#### About this exercise
Carry on the news article about silicosis deaths below, picking up after its last sentence.

#### Selected passage
------------------------------------------------------------------------
Silica Workplace exposures Respiratory conditions

Continuing silicosis deaths are cause for concern, NIOSH says


Washington – Although the number of silicosis deaths has declined in the past decade, the occupational lung disease still kills about 100 people every year, according to a new study from NIOSH.

From 1999 to 2013, silicosis was the underlying or contributing cause of death for 2,065 people, the study states. The number of deaths in 1999 was 185, but fell to 88 by 2011. In 2012 and 2013, 103 and 111 people died due to silicosis, respectively.

Caused by inhaling particles containing crystalline silica, silicosis takes at least 10 years to develop after the first exposure, and death typically does not occur until several years later. Because about 4 percent of silicosis deaths in recent years were among adults younger than 44, researchers are concerned that younger workers may have a higher level of exposure to silica.
------------------------------------------------------------------------
#### Extracted records
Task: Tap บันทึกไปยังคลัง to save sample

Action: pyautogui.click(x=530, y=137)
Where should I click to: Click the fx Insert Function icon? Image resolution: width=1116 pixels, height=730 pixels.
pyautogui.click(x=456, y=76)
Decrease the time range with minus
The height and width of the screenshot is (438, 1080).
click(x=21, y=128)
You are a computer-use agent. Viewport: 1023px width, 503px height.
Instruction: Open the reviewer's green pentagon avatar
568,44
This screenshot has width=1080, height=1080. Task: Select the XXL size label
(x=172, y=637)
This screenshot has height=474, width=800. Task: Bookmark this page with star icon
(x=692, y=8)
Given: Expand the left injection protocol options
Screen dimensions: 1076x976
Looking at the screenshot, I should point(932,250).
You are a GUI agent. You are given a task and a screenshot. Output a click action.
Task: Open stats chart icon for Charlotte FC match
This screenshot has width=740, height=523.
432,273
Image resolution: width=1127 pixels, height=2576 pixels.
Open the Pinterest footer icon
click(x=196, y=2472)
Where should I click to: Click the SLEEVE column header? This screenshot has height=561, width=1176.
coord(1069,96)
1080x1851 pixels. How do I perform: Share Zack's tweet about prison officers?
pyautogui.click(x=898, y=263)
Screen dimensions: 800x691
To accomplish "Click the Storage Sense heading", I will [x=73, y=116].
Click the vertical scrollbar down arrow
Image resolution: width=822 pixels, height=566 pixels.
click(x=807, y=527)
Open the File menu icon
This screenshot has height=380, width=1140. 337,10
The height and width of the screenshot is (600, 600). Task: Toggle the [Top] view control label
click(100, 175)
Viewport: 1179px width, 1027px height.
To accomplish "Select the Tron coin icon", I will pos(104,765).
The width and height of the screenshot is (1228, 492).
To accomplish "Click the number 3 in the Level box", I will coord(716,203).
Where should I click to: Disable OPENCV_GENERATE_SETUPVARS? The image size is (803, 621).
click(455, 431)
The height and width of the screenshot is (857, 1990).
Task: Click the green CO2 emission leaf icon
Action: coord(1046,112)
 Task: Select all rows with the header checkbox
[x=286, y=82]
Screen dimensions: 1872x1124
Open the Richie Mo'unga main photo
------------------------------------------------------------------------
#### Task answer
“The continuing occurrence of silicosis deaths in young adults and reports of new occupations and tasks that place workers at risk for silicosis underscore the need for strengthening efforts to limit workplace exposure to respirable crystalline silica,” the report’s lead author said in a June 15 NIOSH blog post.

In September 2013, OSHA proposed a rule to revise the agency’s permissible exposure limit for silica to a level NIOSH originally recommended more than 40 years ago. Despite fierce industry opposition, OSHA at press time was continuing to work on a final version of the rule.

The study was published June 19 in the Centers for Disease Control and Prevention’s Morbidity and Mortality Weekly Report.